Problema curto
No excerto do texto, de que poema provém a figura a que Teresa Esteves da Fonseca vai buscar o seu nome artístico?

Excerto do texto
- - - -

A canção de abertura do concerto foi, justamente, «Because», numa nova consagração aos mestres da música pop. Contudo, numa inversão irónica, também os Beatles apresentaram a Esteves Sem Metafísica, pois «Because» embrenhou-se em «Proposição», música-manifesto da artista na qual anuncia o lugar que se propõe ocupar no mundo da música – «De uma só vez entro em frente a cantar / A brasa espalha, e eu sopro a queimar» – e dá a conhecer o seu nome estético. Com efeito, o final da letra é tomado pela estrofe da «Tabacaria», de Álvaro de Campos, onde surge a figura do lhano «Esteves sem Metafísica». É a ele que Teresa Esteves da Fonseca, numa nova manobra irónica, vai buscar o nome de baptismo artístico: se o Esteves é a figuração do homem comum que, na sua vida rotineira, entra e sai da tabacaria que intitula o poema, a Esteves sabe que esse lugar mediano e corriqueiro não é o seu. Desde logo, porque a sua música é com metafísica.
Nas letras introspectivas (mas não sentimentais) de de.bu.te, surpreendemos uma recorrência constante a expressões que pertencem a um léxico marcadamente bíblico-cristão – por exemplo, palavras como «cálice», «redenção» (que intitula uma das canções do álbum), o oxímoro «paraíso agreste» ou ainda os versos «por estes olhos corre a lama / que aos teus pés se ajoelhou» (parte final da letra de «redenção»). Mas, mais do que isto, muitas letras deste álbum são, contrariamente ao conselho dado por T.S. Eliot aos escritores com crenças religiosas, conscientemente cristãs, o que, longe de fazer delas propaganda religiosa, antes lhes dá um peso e uma solenidade raros na actual música pop portuguesa. Pensamos, por exemplo, nas músicas «Não sei ter-te» e «Dar-me de volta», canções de amor que não são dirigidas a alguém terreno, mas a um Deus simultaneamente próximo e desconhecido («Eu não sei o teu tom», ouvimos na segunda música). «Não sei ter-te» nomeia mesmo o seu destinatário num verso que parece estranhamente saído da «Ode Marítima» de Álvaro de Campos: «Ó, náutico Deus dos desejos maquinados em segredo». Pegando num altifalante, Esteves sem Metafísica apregoou:
Não sei, nem sei se procurei
Sei que rezei
E na oração tentei sair do umbigo
Que me prendera a outras entranhas que não eram minhas
Sei que cabes na extensão que vai para lá
de onde os meus braços chegam
A oração procurou alcançar esse Deus imenso e assim desprender a poeta de entranhas alheias – pois como poderiam ser verdadeiramente dela se nelas não encontra quem procura e, como disse Santo Agostinho nas suas Confissões, é dentro de nós mesmos que Deus está? Devemos, pois, fazer o difícil mergulho nas nossas entranhas se quisermos encontrar Deus. Eis o apelo feito em «Solidão»: «Tenta toda a solidão», pois só assim, ouvimos no refrão, «todo o teu amor será maior».

- - - -

Dados fornecidos
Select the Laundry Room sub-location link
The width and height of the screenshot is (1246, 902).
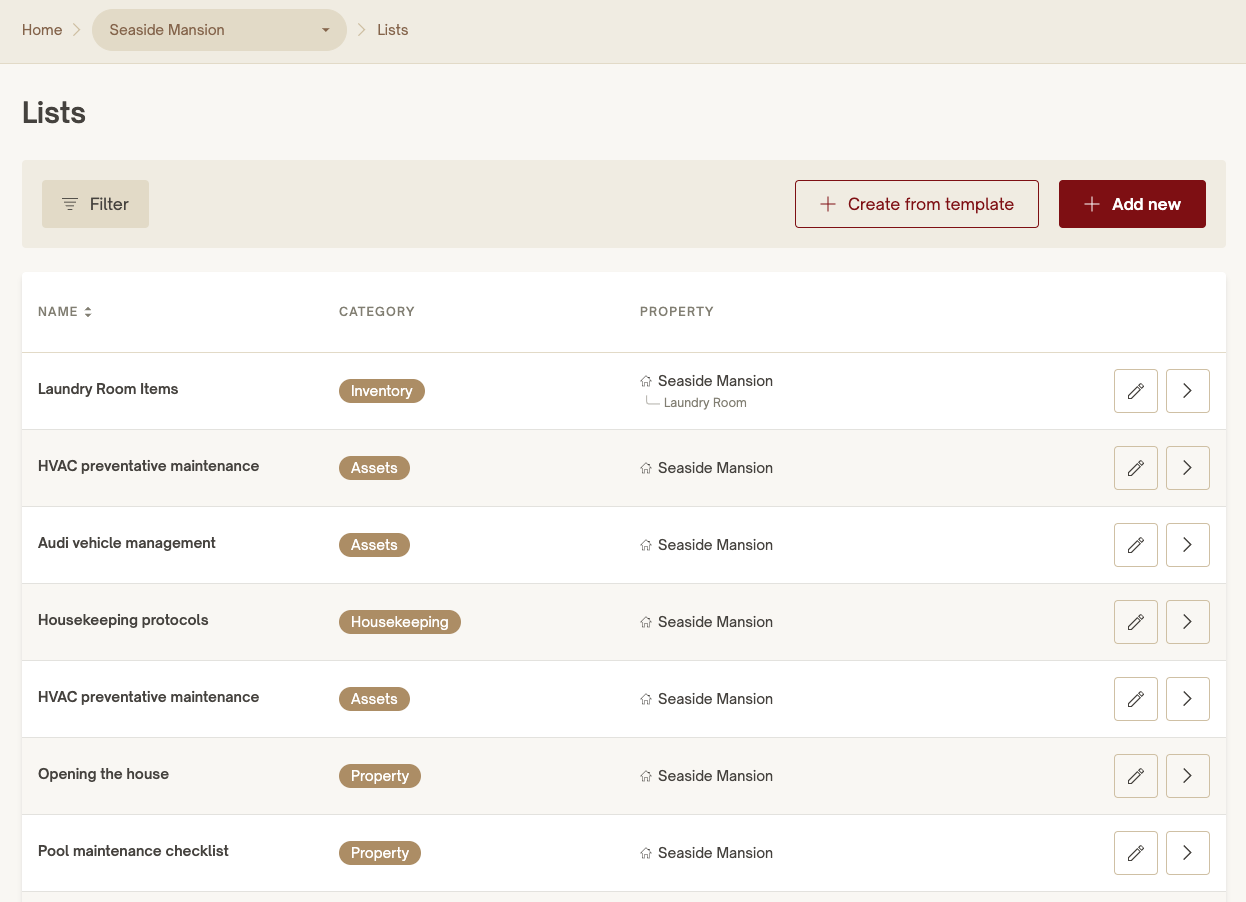(704, 403)
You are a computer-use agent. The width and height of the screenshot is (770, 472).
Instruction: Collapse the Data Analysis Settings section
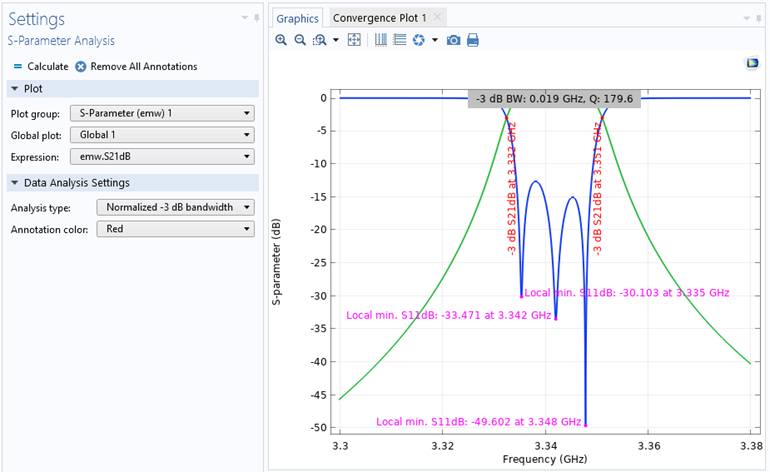(x=15, y=183)
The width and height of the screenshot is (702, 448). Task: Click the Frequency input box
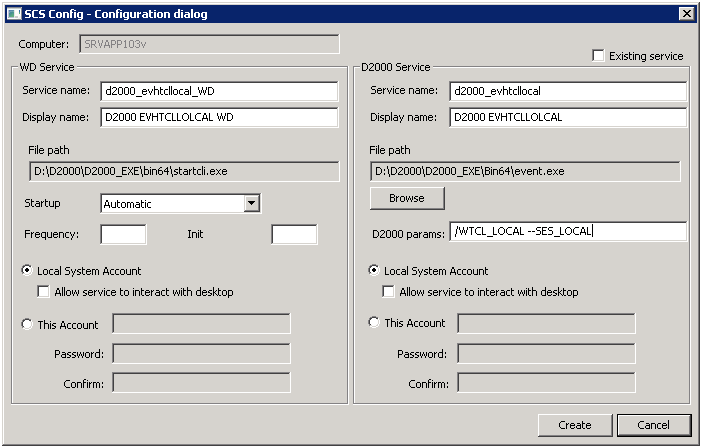tap(124, 234)
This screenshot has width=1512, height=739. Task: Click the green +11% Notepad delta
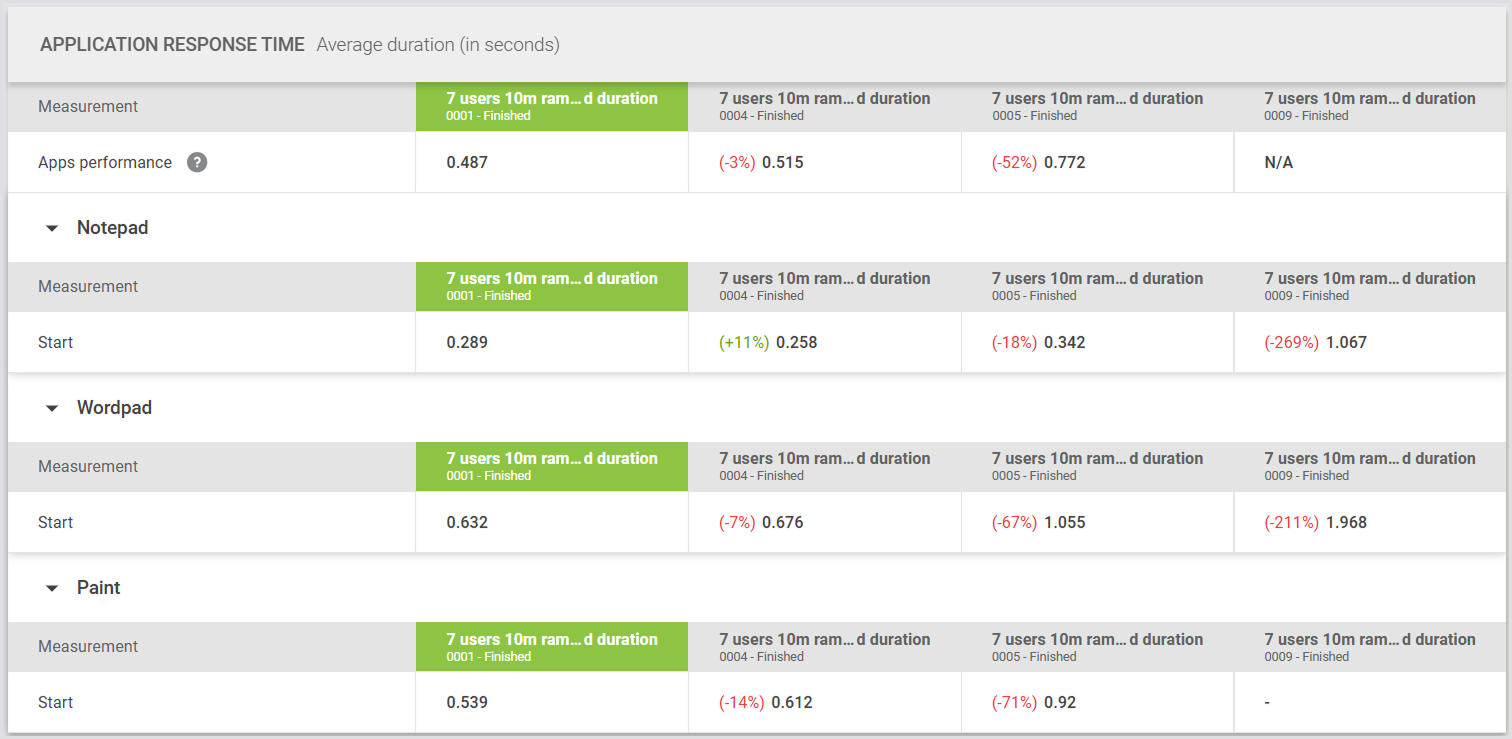(x=744, y=342)
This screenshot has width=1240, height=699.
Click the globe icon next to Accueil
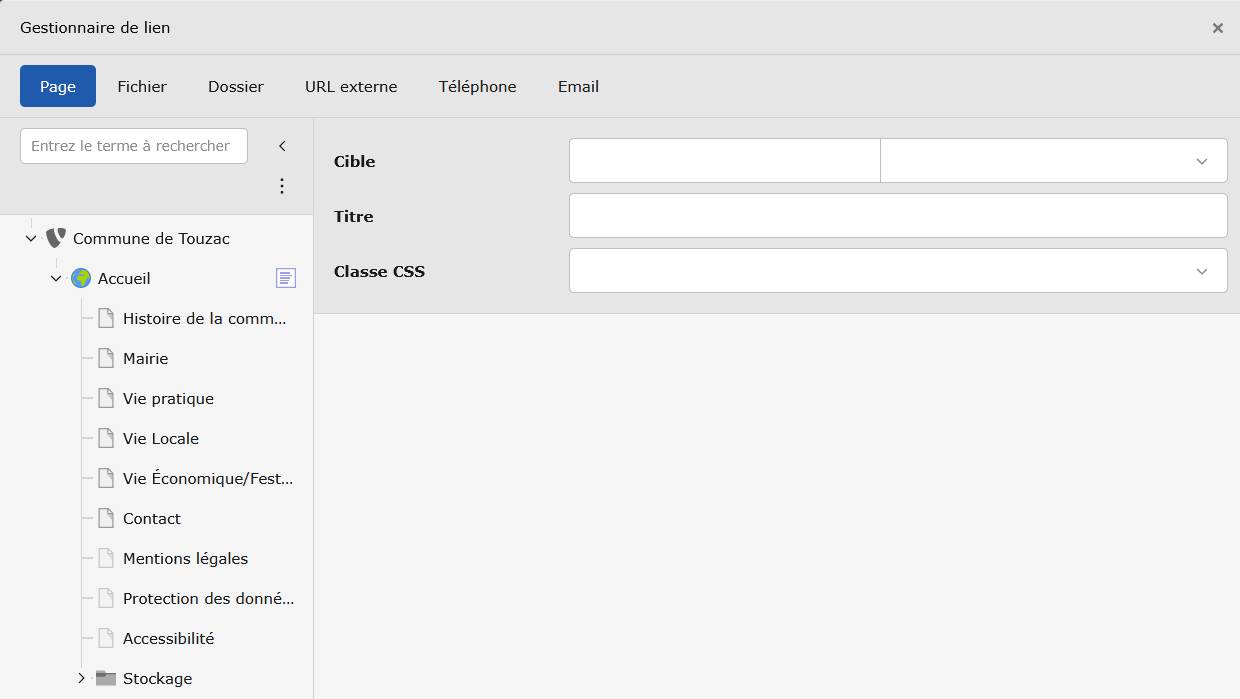click(x=81, y=278)
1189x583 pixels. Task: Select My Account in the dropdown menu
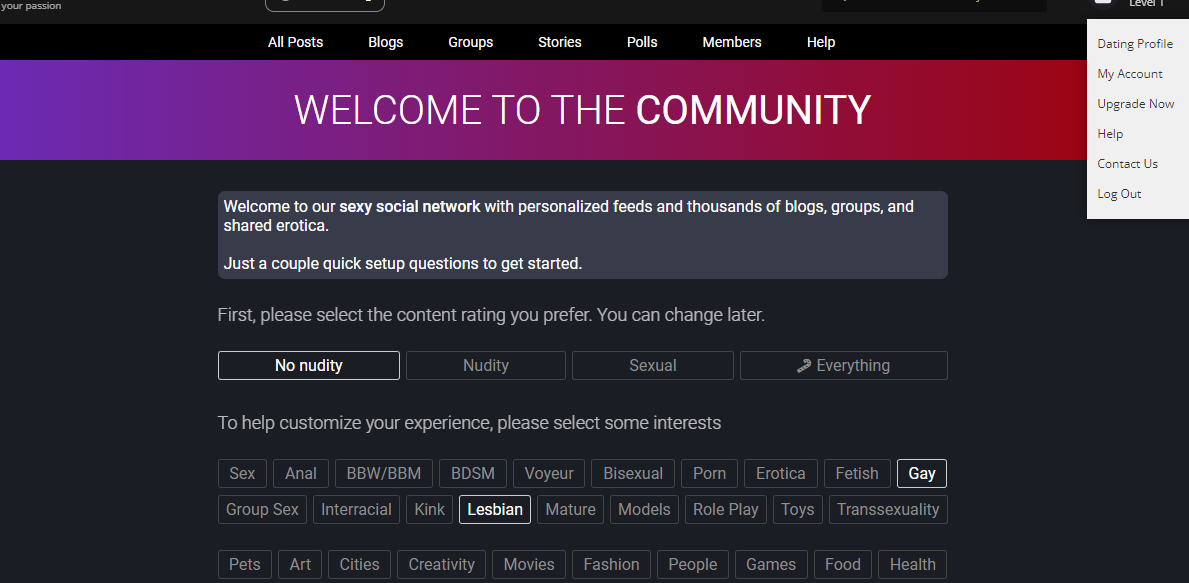click(1129, 74)
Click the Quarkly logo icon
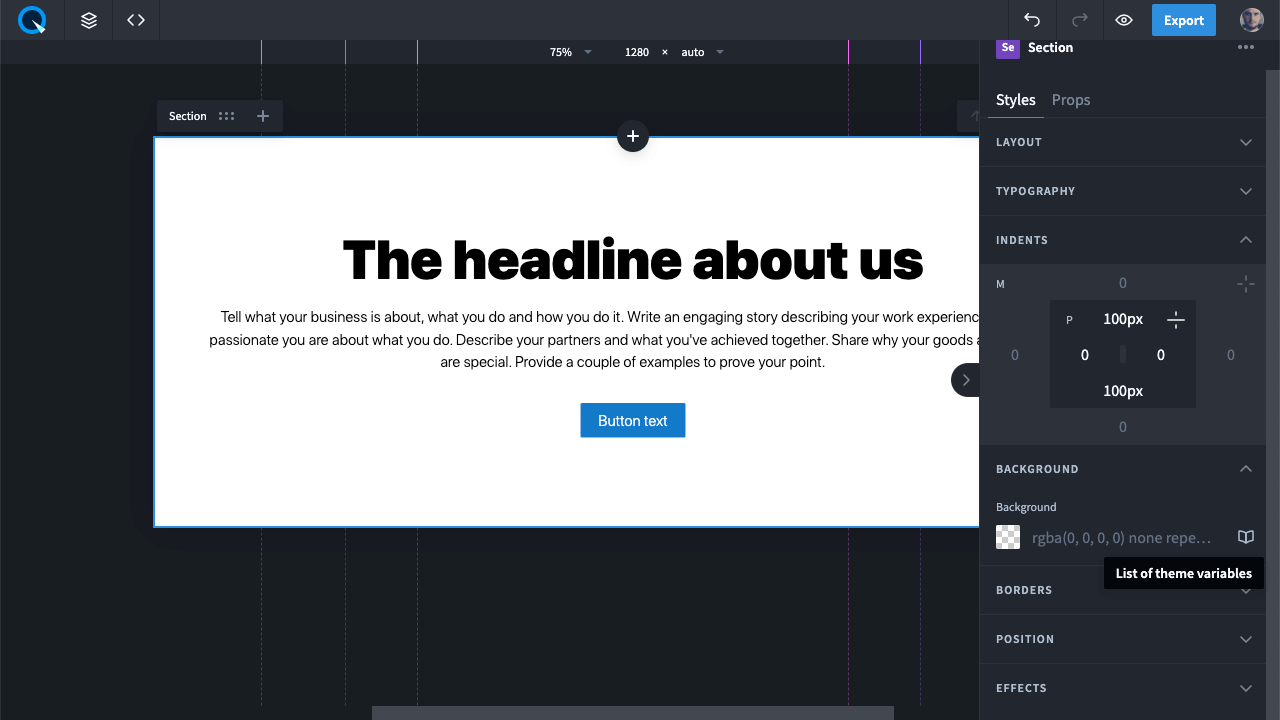Image resolution: width=1280 pixels, height=720 pixels. 32,20
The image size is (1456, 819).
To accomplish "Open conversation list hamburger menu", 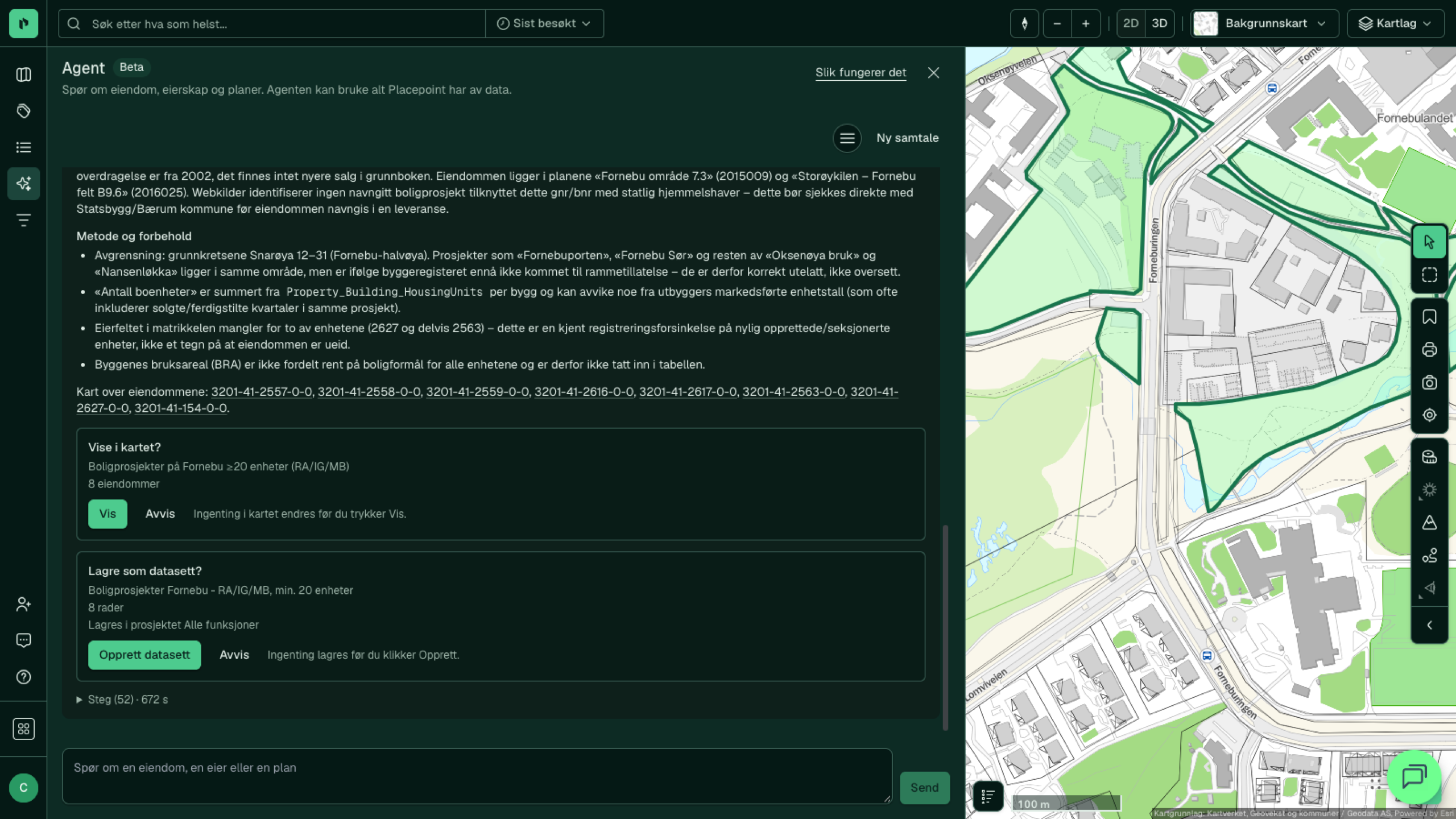I will point(847,138).
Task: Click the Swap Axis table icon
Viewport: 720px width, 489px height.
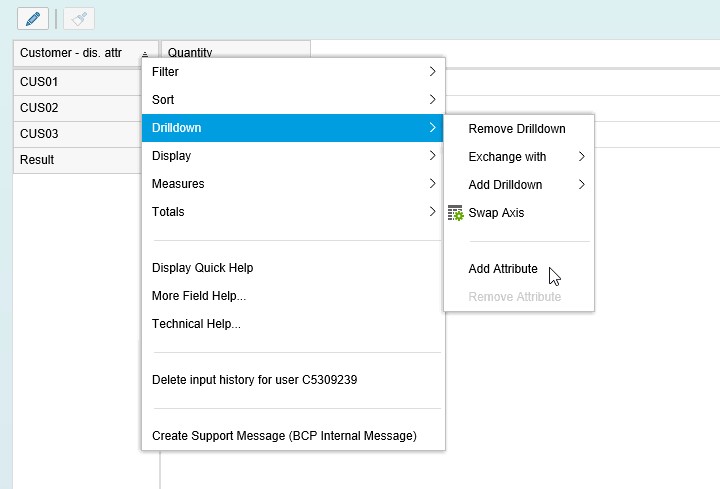Action: pyautogui.click(x=456, y=213)
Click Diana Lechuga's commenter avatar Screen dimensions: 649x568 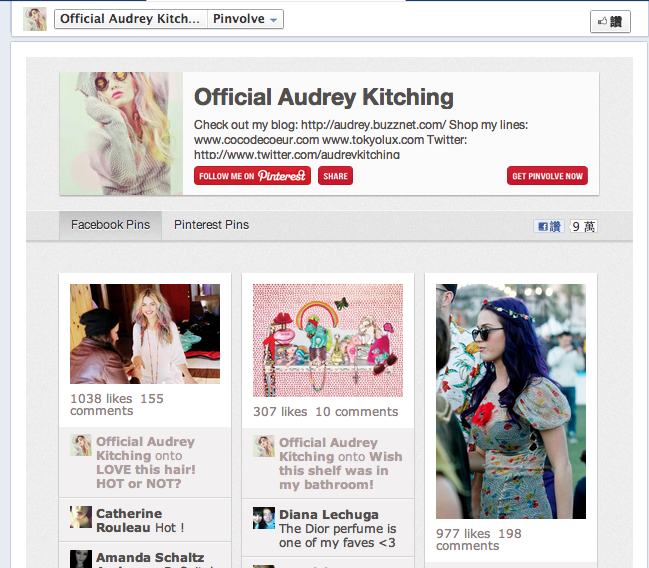pos(264,518)
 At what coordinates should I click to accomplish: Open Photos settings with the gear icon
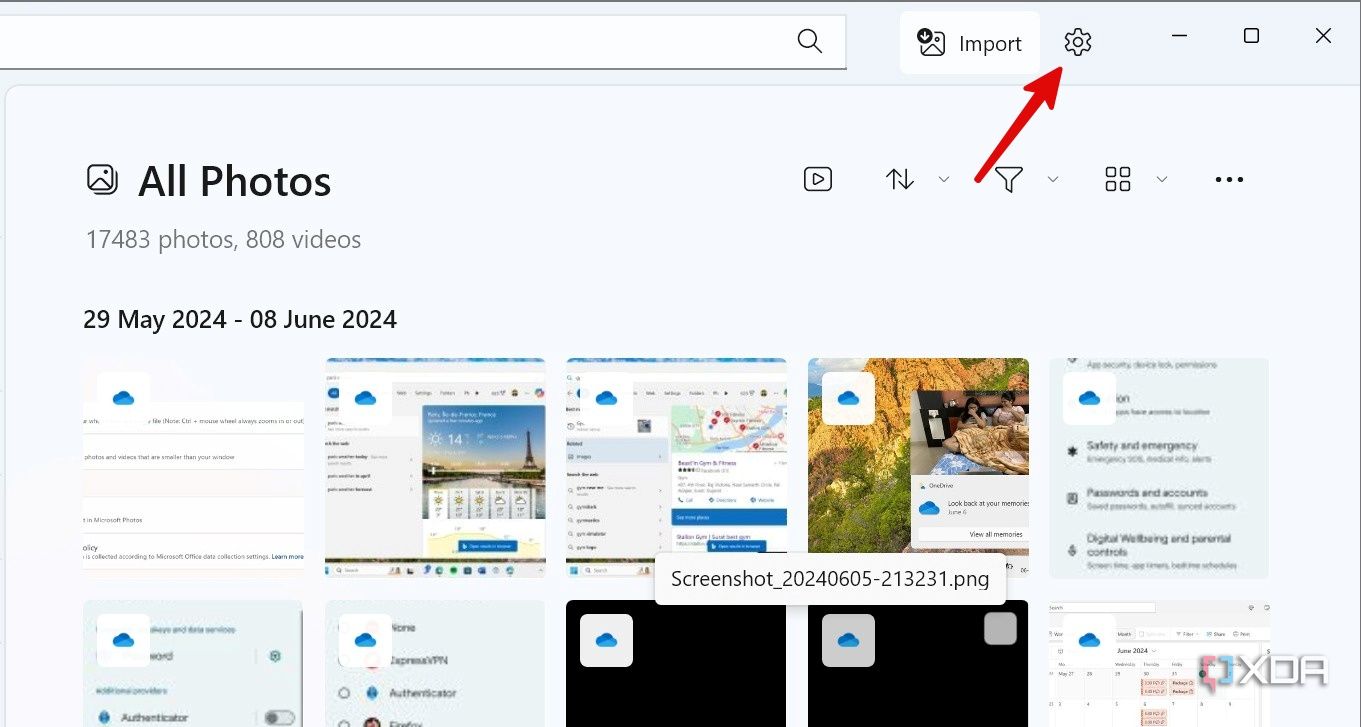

- - - -

Resolução da tarefa
Da «Tabacaria», de Álvaro de Campos.